*SET EXERCISE*.
Pull out each line of the data below that contains the string "title". Case matters.

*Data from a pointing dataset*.
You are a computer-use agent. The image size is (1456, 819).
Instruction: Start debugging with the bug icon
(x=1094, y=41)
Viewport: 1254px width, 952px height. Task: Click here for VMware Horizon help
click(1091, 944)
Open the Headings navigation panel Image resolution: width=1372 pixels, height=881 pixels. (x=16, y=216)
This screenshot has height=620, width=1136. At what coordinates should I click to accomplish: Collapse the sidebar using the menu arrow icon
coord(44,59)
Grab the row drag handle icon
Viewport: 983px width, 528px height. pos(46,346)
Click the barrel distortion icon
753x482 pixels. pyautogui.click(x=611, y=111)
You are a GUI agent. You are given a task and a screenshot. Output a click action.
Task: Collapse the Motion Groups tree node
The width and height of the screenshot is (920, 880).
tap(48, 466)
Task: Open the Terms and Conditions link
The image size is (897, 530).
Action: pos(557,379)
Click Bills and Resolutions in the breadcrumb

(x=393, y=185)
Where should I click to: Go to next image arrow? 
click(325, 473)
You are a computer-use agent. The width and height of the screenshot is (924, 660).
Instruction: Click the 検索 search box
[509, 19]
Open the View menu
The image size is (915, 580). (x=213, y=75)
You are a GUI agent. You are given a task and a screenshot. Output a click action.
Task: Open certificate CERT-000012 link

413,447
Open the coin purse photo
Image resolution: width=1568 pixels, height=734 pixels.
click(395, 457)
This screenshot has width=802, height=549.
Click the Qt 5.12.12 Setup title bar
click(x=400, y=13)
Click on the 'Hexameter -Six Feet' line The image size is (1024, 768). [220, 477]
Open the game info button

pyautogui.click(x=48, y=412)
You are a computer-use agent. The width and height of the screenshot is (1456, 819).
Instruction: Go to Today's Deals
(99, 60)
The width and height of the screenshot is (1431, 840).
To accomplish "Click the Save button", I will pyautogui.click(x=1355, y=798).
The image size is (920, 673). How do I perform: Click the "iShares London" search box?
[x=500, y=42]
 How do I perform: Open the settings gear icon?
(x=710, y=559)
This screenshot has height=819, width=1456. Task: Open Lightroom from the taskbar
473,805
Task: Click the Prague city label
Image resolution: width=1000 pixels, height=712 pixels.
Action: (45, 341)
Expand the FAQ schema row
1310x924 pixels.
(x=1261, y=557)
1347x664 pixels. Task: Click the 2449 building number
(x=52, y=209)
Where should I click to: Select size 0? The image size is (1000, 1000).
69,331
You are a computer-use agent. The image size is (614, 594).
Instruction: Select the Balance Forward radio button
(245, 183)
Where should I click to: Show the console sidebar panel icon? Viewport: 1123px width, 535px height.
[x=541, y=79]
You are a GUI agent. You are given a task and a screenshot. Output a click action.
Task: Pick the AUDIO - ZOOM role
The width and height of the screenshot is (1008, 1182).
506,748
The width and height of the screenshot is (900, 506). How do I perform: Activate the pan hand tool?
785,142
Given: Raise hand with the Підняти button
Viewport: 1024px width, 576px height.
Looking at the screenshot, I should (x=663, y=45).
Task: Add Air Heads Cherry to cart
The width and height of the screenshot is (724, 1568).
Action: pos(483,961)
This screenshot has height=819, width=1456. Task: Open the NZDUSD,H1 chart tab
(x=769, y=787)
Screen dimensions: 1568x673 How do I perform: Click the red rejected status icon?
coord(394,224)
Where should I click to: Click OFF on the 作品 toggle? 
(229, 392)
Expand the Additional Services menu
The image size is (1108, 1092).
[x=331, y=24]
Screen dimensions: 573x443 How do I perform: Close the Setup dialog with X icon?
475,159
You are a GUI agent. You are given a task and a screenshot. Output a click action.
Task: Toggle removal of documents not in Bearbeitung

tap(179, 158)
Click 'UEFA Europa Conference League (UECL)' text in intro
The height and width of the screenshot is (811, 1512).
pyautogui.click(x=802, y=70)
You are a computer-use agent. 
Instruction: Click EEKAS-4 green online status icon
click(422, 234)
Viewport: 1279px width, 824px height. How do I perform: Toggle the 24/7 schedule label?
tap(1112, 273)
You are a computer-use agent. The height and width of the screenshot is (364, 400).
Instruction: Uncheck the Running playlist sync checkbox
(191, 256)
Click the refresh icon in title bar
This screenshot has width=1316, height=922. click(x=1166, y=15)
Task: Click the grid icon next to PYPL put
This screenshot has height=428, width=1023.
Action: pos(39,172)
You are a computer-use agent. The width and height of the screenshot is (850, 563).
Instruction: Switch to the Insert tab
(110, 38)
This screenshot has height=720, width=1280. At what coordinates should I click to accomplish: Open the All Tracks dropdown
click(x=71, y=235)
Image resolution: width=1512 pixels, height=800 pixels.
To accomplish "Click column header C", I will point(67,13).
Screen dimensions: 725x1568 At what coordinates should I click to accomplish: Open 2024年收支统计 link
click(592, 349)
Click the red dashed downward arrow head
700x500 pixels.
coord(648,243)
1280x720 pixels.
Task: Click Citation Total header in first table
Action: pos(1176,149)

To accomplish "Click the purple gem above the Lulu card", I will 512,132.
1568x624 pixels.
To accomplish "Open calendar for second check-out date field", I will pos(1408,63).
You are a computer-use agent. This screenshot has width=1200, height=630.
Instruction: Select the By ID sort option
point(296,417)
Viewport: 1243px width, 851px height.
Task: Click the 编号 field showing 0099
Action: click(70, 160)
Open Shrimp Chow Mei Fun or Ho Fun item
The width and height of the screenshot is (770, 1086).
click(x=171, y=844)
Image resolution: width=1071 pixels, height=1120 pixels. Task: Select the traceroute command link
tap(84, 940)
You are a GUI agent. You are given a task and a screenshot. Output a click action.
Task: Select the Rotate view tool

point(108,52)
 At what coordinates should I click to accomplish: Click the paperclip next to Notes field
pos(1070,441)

*IN RESPONSE*.
Click the Qt 5.12.12 Setup title bar
Click the refresh icon in title bar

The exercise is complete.